[RECORDS SHOWN Boundary: Start]
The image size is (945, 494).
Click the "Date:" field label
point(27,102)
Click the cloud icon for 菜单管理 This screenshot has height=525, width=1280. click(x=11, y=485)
[RECORDS SHOWN Boundary: End]
[RECORDS SHOWN Boundary: Start]
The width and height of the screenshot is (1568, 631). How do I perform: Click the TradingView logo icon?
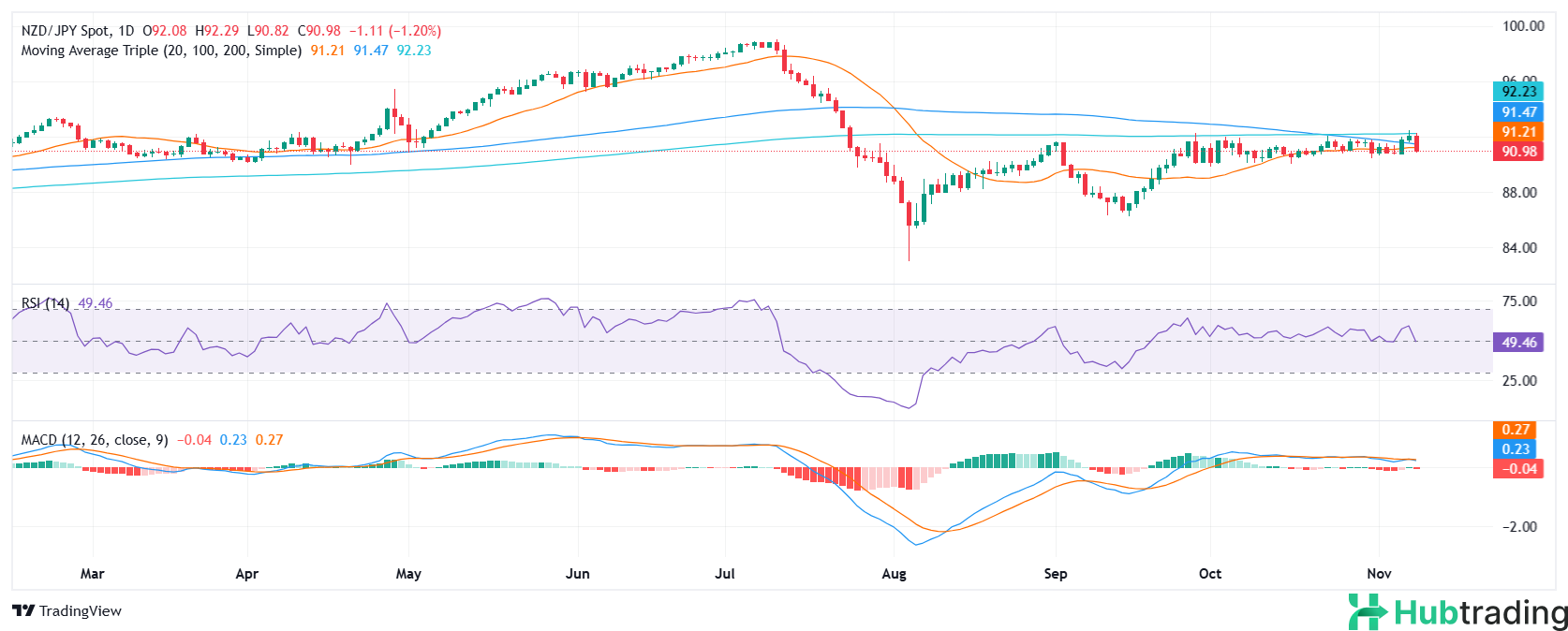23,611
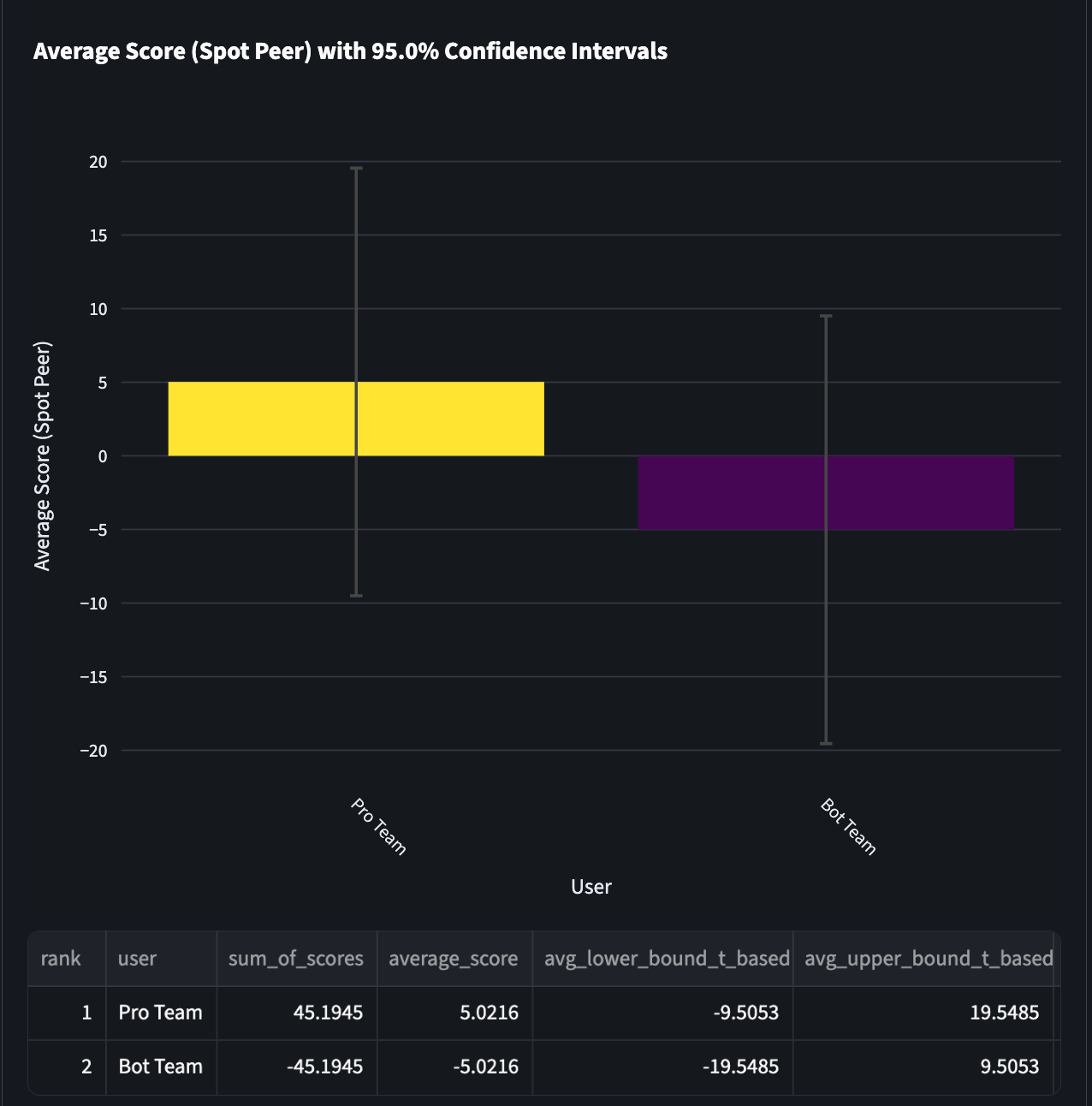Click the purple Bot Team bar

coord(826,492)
[RECORDS SHOWN Boundary: End]
[RECORDS SHOWN Boundary: Start]
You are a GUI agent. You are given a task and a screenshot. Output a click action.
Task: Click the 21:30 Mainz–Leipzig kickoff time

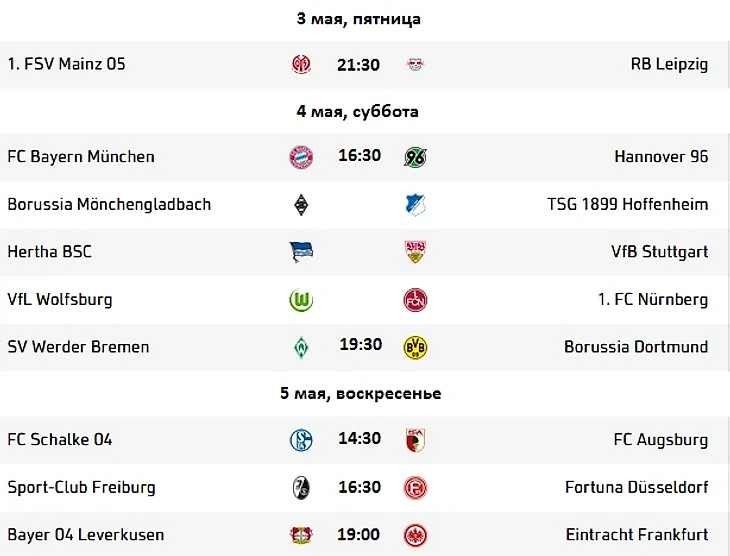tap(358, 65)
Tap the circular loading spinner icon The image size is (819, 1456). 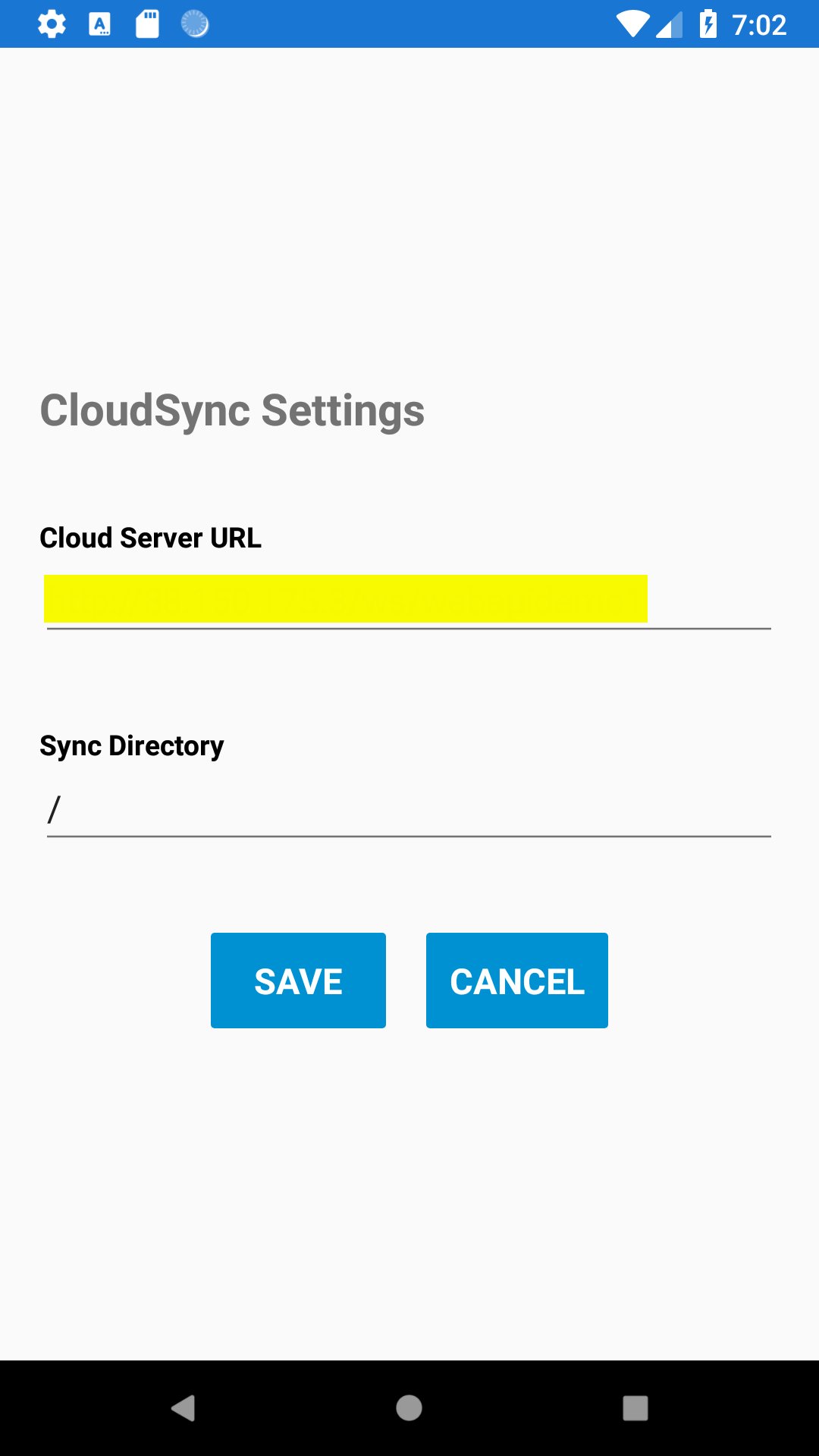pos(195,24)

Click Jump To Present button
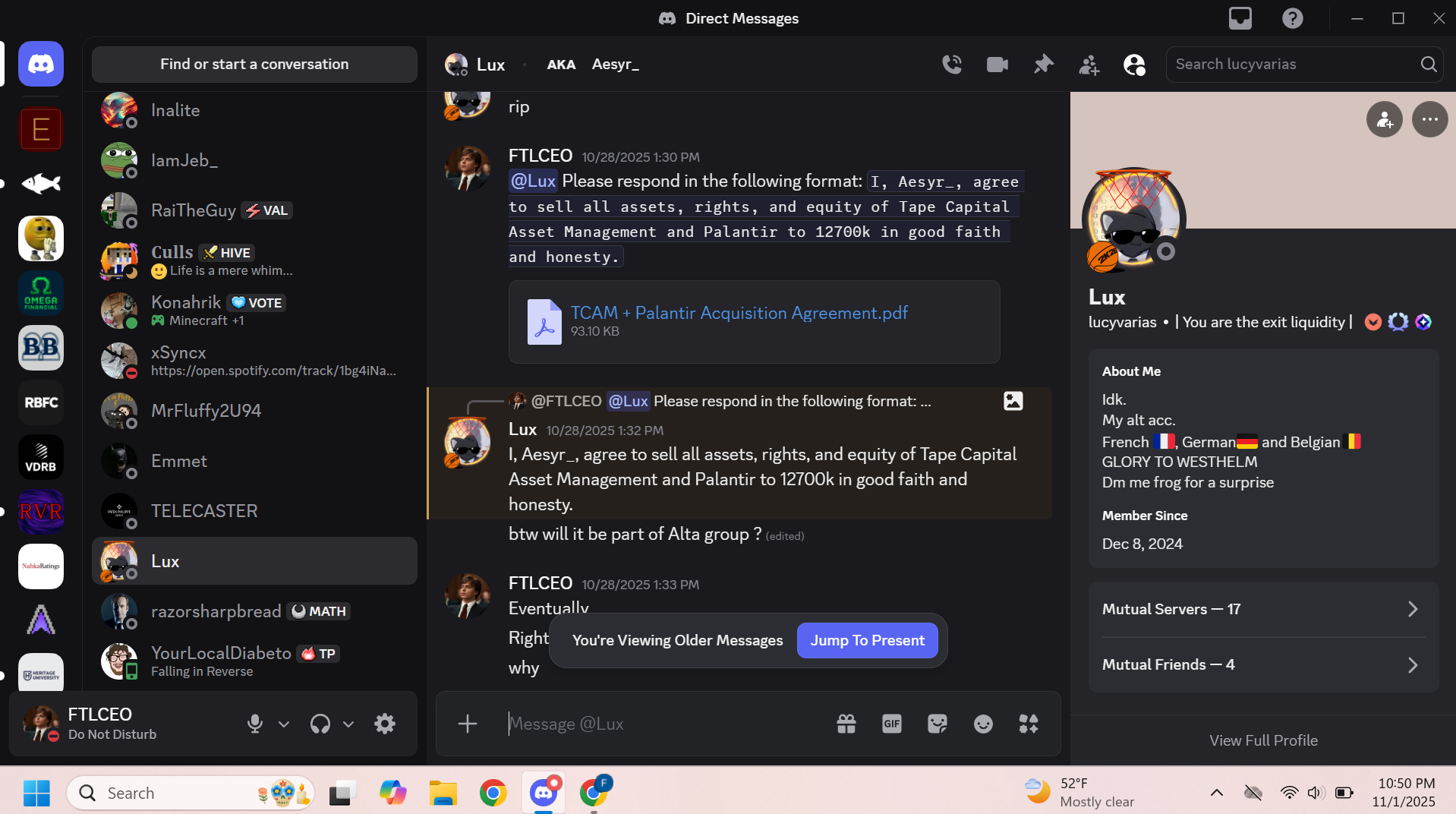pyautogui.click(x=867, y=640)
[RECORDS SHOWN Boundary: End]
- **YOUR ASSIGNMENT**:
Among the records above, repeat exactly the line with "The image size is (945, 494).", the line with "Click the cloud", and every line in between, and only those.

- **OUTPUT OF THE EXERCISE**:
The image size is (945, 494).
Click the "Date:" field label
point(27,102)
Click the cloud icon for 菜单管理 This screenshot has height=525, width=1280. click(x=11, y=485)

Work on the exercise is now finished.